A safe place: Your share savings (or checking) account is a safe place to keep money. Instead of keeping cash at home or carrying it around, it stays in with the credit union. Check to make sure that your deposits are fully insured and that you’re below the maximum dollar limits.
Collateral: Funds in your share savings account can sometimes be used as collateral for a loan. This strategy will help you build credit (whether it’s for the first time, or you’re rebuilding after some difficulties). Ask about cash secured loans if you want to borrow against your savings.
Share Draft = Checking
A share draft account is a liquid account at a credit union that allows you to frequently make withdrawals and payments.
If you’re familiar with checking accounts, share draft accounts are essentially the same. Again, the only difference is that a “share” account is at a credit union instead of a bank.
Access to funds: With a share draft account, there are generally no limits on how often you use the account (the exception might be a business doing thousands of transactions every month). These accounts are a good place for your everyday spending money. If you write a check, purchase something with a debit card, withdraw cash from an ATM, or pay bills online (whether your biller pulls the funds or you set up the payment with your bank), you’ll use a share draft account or a checking account.
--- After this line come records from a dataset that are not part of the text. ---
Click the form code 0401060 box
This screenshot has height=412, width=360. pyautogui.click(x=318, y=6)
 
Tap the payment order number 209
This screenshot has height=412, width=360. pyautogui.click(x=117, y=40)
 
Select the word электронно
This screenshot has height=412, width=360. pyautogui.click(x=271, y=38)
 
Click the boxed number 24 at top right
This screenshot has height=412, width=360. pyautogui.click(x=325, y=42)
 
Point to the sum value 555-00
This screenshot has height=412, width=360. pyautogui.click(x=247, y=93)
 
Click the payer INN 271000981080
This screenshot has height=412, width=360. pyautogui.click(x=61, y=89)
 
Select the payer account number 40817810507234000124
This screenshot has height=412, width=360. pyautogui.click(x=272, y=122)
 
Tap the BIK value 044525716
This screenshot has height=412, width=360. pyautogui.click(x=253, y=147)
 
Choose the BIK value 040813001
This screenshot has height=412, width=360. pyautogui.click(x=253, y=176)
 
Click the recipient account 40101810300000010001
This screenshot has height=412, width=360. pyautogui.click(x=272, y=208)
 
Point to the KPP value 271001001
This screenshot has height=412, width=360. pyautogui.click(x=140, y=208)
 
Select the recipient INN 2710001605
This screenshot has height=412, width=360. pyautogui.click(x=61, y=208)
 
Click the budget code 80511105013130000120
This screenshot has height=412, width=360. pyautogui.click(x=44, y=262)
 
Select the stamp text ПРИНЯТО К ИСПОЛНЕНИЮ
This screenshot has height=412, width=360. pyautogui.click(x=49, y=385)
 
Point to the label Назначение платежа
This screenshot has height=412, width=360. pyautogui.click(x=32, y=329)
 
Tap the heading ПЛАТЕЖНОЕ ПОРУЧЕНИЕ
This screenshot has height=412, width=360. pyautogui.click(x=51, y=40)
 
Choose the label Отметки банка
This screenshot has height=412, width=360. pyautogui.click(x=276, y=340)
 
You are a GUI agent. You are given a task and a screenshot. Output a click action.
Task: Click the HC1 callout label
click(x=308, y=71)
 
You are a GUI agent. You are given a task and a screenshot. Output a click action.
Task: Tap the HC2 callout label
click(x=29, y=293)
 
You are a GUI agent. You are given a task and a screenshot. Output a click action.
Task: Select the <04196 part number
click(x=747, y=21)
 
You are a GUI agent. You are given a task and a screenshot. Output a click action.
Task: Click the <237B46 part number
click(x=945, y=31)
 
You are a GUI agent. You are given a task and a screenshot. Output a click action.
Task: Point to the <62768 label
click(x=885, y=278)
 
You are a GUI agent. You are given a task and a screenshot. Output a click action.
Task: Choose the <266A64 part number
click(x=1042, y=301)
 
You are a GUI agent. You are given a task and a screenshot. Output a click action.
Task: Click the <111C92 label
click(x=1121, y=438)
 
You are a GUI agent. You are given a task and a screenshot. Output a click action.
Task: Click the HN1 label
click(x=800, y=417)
With a savings account, there are limits on how often you can make certain types of withdrawals from your account: You’re only allowed six “drafts” per month due to Regulation D (although certain transactions, like cash withdrawals from an ATM, are unlimited).
The term "draft" is an old term referring to checks drawn against funds in the bank, but you can think of it as money leaving the bank or credit union.
Earning interest: Most checking accounts do not pay interest. However, some credit unions offer reward checking, which allows you to earn
Other Types of Accounts
There are a few other terms you might want to get familiar with if you use a credit union.
Certificates of deposit (CDs) can also have different names. At credit unions, look for “share certificates” if you want to bump up your earnings.
Retirement accounts often refer to shares as well, but typical acronyms like “IRA” should help you recognize what type of account you have.
Credit unions are different from banks because every account holder is an owner of the institution. As an owner, you have a say in how the credit union is run, and you can vote on various issues and the Board of Directors. Generally, it doesn’t matter if you have more or less money than anybody else in your account – every member is treated equally and gets one vote.
Besides the different structure (and language), there’s little difference between most banks and credit unions from a customer’s perspective. They offer more or less the same services, and your funds are just as safe in a federally insured credit union as they are in an FDIC-insured bank account. Deposits are protected up to $250,000 per depositor per institution, and it's possible to have more than $250,000 insured in one credit union. However, not all credit unions are federally insured.
Not Necessarily a Joint Account
Don’t confuse a share account with a shared account (that you share with somebody else). The term "share" refers to your share of ownership in the credit union. Although you can have a joint share savings account, share accounts can also be individual accounts (and other types of accounts).